A paixão por Antinoos é
acima de tudo de alma feminina.
Sempre
encantei-me com o dinamismo do
Império Romano, onde o
poder nunca desprezou a cultura
e o culto dos imortais, jamais
deixou de lado a vida de cada
dia. Mundo de patrícios
e plebeus, de guerreiros e artistas,
de livres e escravos, Roma atravessou
fronteiras com o sentimento de
globalidade, fazendo de bárbaros
bons cidadãos, mostrando
a vida com beleza e civilidade,
elaborando leis e diretrizes,
ensinando a viver.
Não
creio que exista melhor modelo
para a história que a descrição
e a narrativa da "grande
dama de literatura". Nada
mais apropriado para imitar a
realidade. Uma penetração
física e psicológica,
um remoer de pequenos e grandes
sentimentos, um improvisar momentâneo
ou um consciente preparo de cada
instante, de cada período.
Adriano não se contenta
apenas no viver, sente-se que
é a mola maior do destino,
um senhor do presente e do futuro,
um gesto seu plasmando culturas,
permitindo mudanças forjando
consciências.
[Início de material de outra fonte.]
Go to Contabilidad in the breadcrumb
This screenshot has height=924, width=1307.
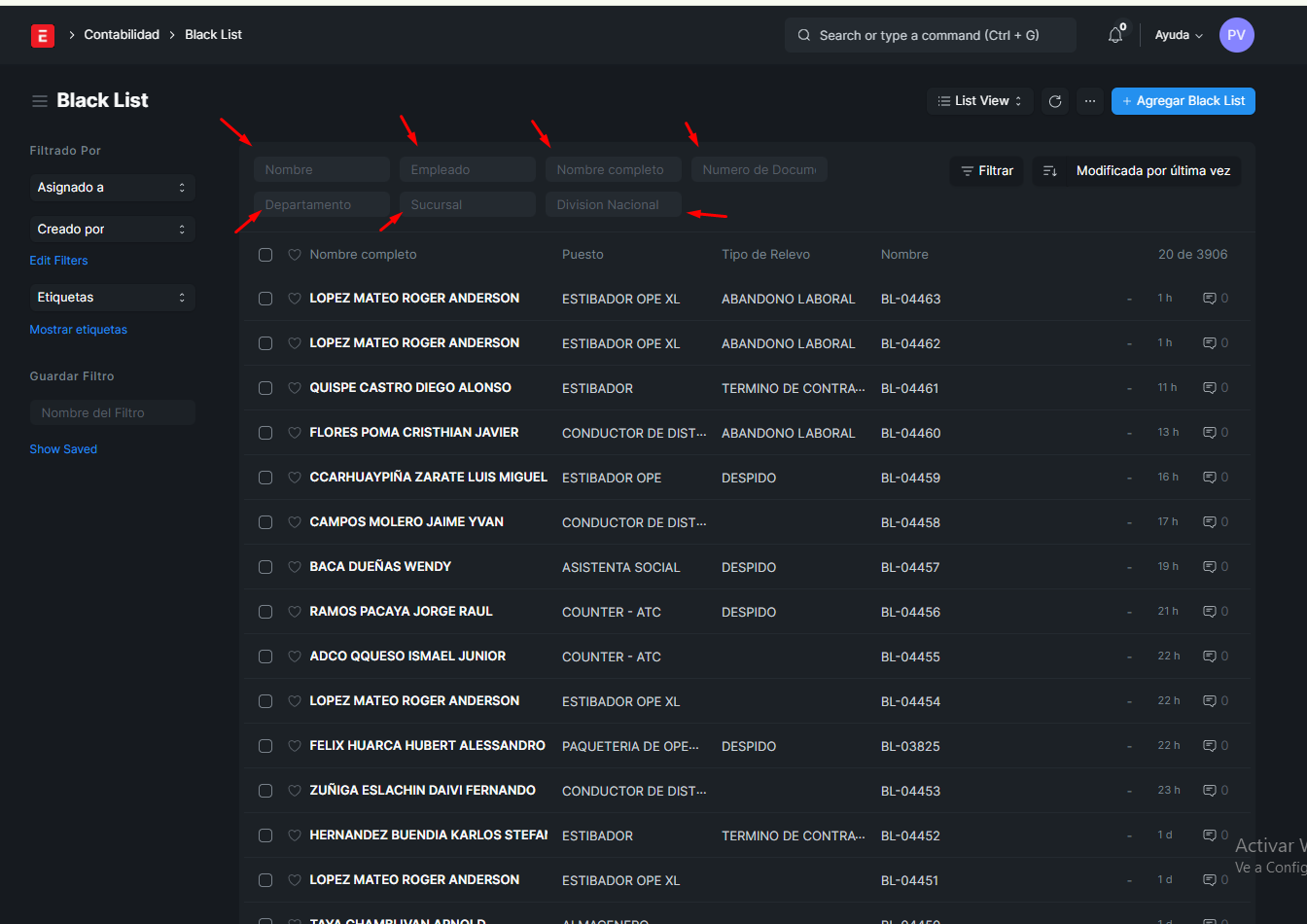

Apesar de
tudo, as incertezas, a busca de
afirmação do ser
humano, fraco e falível
em toda parte, em todo o tempo,
pois ninguém é dono
da vida, nem o rei de Roma.
Fiquei
mais rico de vivência e
de amor depois de ''MEMORIAS DE
ADRIANO". Acredito na grandeza
e no poder das letras, naquele
sentido de canalizar momentos
de felicidade, unindo séculos
em frações de segundos,
doação de patrimônio
à curiosidade de cada espírito.
De todas as invenções
do homem a maior ainda é
o alfabeto e, em decorrência
dele, o livro. Depois que aprendemos
ler, desaparece o egoísmo
alheio, o mundo é nosso,
ninguém pode impedir de
que sejamos senhores da nossa
própria cultura. O milenar
passa a ser o agora, a história
é a página que vemos
diante de nossos olhos, somos
participantes de tudo. De tudo
mesmo.
Devolvo-lhe
o livro, Raquel. "MEMÓRIAS
DE ADRIANO" não pode
deixar de ser lido. Em último
caso, na falta de tempo, faça
como a minha outra cunhada, a
Laury: arranje uma doencinha qualquer
e, deitada, penetre na alma dos
livros; cavalgue sonhos, realize
o irrealizável.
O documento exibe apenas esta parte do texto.